I did have one huge problem with the book, and it made me cut my rating heavily. He talks about profiling the Bernardo/Holmolka killings, and the discovery that they'd videotaped themselves torturing their victims. What he writes about the tapes is detailed to the point of feeling exploitative--there are whole passages where he gives a play-by-play of exactly what was on the tapes and every act these poor girls suffered. Frankly, I'm not sure why he did this when a summary would have been more than enough. The reader doesn't need graphic insight into the last hours of Leslie Mahaffy, Kristen French, and Tammy Homolka, and providing it felt like yet another violation.
Gregg McCracy is a profiler with the FBI's Behavioral Science Unit (made famous by "Silence of the Lambs") and here, he takes us behind the scenes of notable FBI investigations including the Sam Sheppard and Arthur Shawcross cases. He explains the steps of a normal criminal investigation and how profiling fits in. He also delves into religiously-based offenses such as David Koresh's standoff with the ATF in 1993 and the massacre of Buddhist monks at a temple in the United States. Along the way, he discusses profiling and psychological clues that offenders leave behind as well as why certain laws designed to rehabilitate criminals often don't work. The book isn't light reading; there are crime scene photos and descriptions of human-on-human cruelty that will make squeamish readers gag. However, for those interested in the subject, this book is a good introduction. Like another reviewer here, I'd also recommend John Douglas' and Robert Ressler's books as well ("The Cases That Haunt Us", "Whoever Fights Monsters").
This is fascinating. If you like the TV show Criminal Minds, you'll love this. It's written by a former FBI profiler and it gives whole new insight to the Waco (David Koresh), Sam Sheppard, Scarborough Rapist and other less well-known cases.

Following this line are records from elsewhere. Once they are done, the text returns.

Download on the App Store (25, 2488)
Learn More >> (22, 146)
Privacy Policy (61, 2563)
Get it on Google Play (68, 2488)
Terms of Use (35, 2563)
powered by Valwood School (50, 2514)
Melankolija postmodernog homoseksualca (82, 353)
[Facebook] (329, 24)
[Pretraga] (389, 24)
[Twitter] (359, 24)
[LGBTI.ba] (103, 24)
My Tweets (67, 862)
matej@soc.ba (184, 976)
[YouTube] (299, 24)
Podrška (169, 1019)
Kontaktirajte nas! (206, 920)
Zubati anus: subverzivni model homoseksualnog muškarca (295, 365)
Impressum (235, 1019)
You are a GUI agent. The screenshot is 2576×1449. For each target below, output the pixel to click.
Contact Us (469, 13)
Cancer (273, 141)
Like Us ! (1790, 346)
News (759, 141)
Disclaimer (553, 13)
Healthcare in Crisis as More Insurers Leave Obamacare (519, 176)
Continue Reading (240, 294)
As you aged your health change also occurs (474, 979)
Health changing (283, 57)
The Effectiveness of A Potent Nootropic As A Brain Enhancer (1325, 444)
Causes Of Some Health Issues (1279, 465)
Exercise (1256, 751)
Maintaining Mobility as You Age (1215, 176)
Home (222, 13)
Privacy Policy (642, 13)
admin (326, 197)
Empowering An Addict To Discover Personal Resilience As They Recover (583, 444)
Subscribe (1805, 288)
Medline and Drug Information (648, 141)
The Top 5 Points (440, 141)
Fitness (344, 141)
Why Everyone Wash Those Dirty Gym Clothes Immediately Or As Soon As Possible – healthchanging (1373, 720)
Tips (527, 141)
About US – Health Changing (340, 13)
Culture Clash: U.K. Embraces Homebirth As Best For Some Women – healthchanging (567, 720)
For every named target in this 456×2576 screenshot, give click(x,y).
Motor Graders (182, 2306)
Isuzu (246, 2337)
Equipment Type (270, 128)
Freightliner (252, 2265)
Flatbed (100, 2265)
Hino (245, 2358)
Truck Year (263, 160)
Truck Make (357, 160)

There are clearly criminal types who need to be identified early and never allowed to roam the free world. These are psychopaths, dangerous people who cannot be rehabilitated. Therapy often makes them more dangerous because they take what they learn to better manipulate their victims rather than apply it to themselves.
Further, this book talks about the inadequacy or wrong-headedness of some of our laws. In California, for example, you can hold a prisoner if they are treatable and need to continue treatment before being released. If they are not treatable, as psychopaths are not, they must be released at the end of their terms. Aaaagh! We've got to change our criminal justice system.
McCrary, a former FBI profiler, talks about his most famous cases, including a Buddist temple massacre, a serial rapist who becomes a killer, and a re-examining of the Marilyn Sheppard case.
Enthralling, though a little hard to read. Sometimes a little disjointed, but stands on its own.
I really liked this book! It offered a new perspective on some well known crimes. The perspective was from the inside, of someone personally involved in the cases and that made it very interesting. I would recommend this for anyone who reads true crime.